Saved entries:
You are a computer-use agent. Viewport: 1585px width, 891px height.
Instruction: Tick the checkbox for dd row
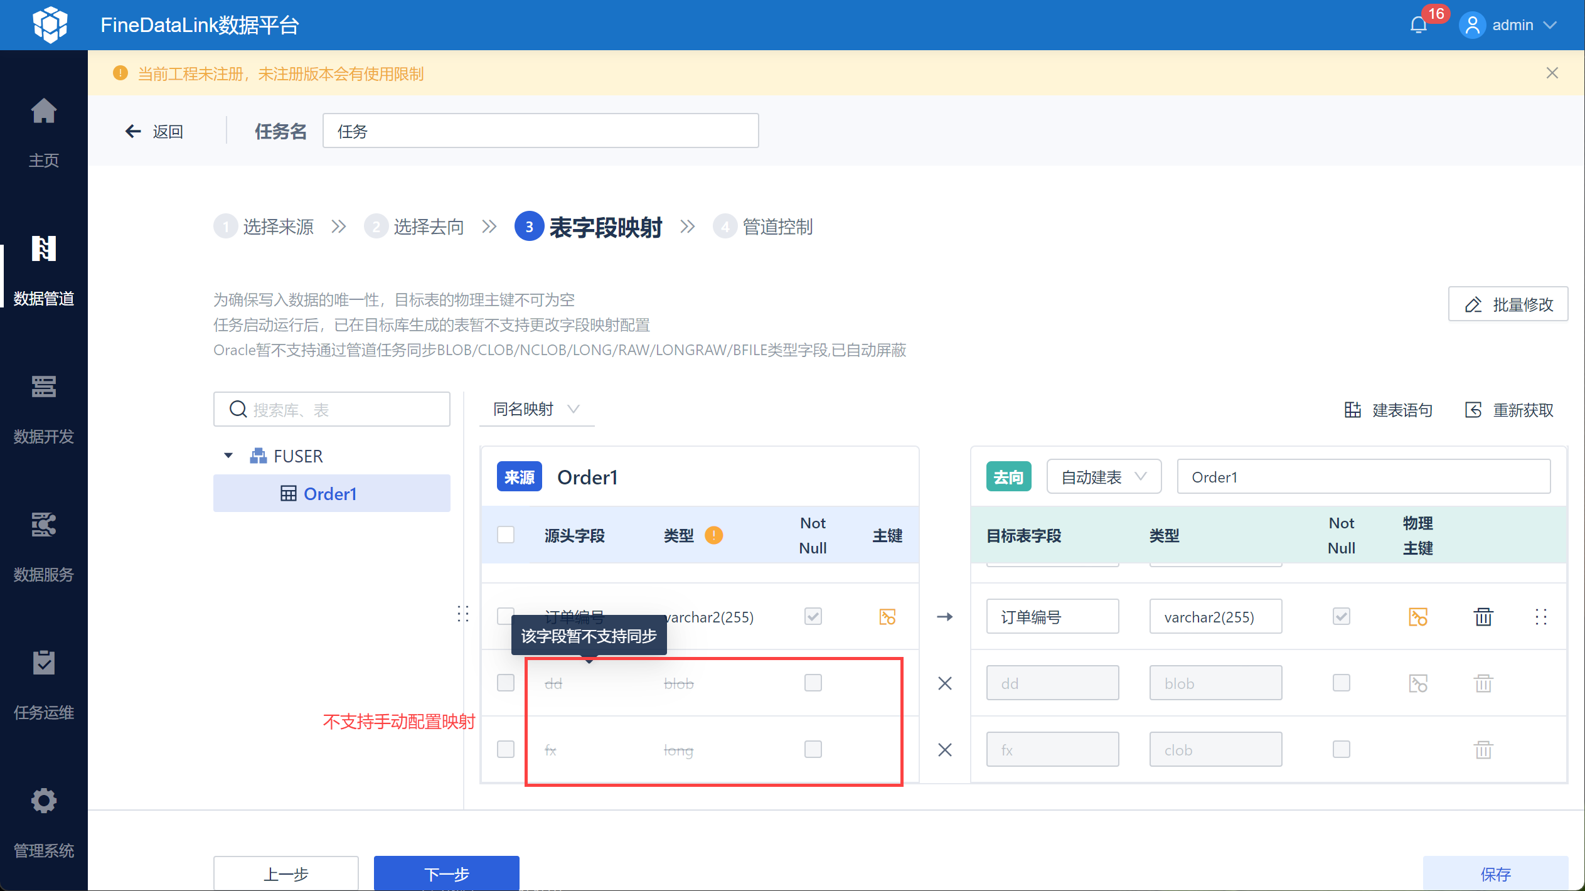pos(506,683)
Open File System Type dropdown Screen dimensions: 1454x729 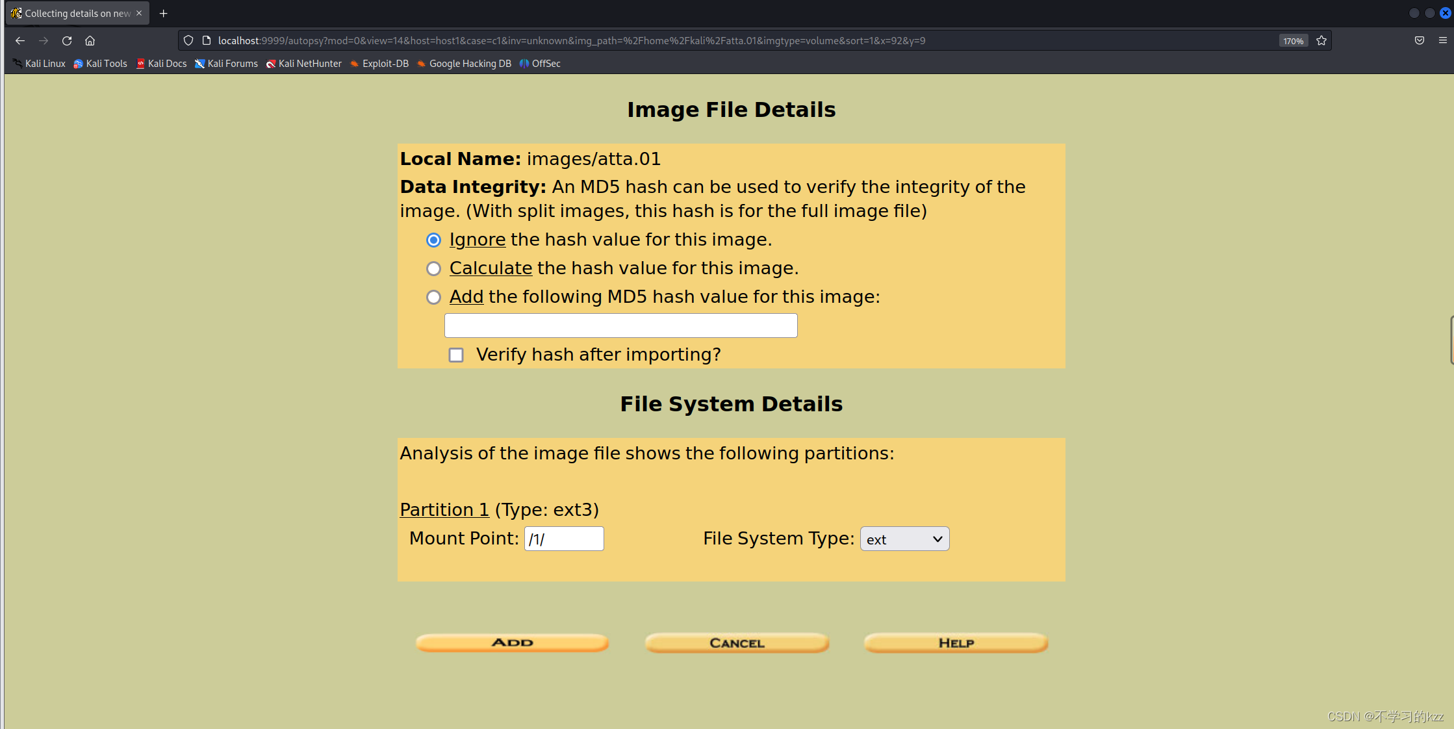(904, 539)
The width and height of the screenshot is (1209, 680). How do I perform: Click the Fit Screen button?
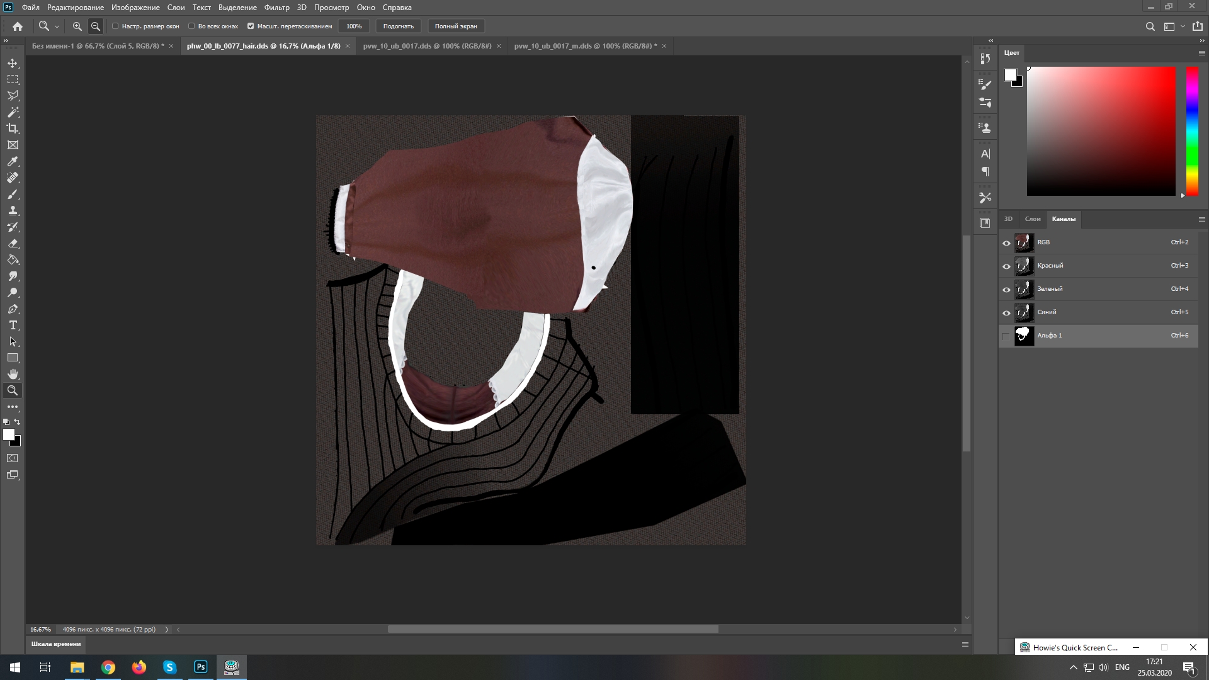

Activity –
Only lines with the word "height" count here; copy every one from the records.

Response to the exercise –
You are a computer-use agent. Viewport: 1585px width, 891px height.
The width and height of the screenshot is (1209, 680). How do I perform: Click the Fit Screen button?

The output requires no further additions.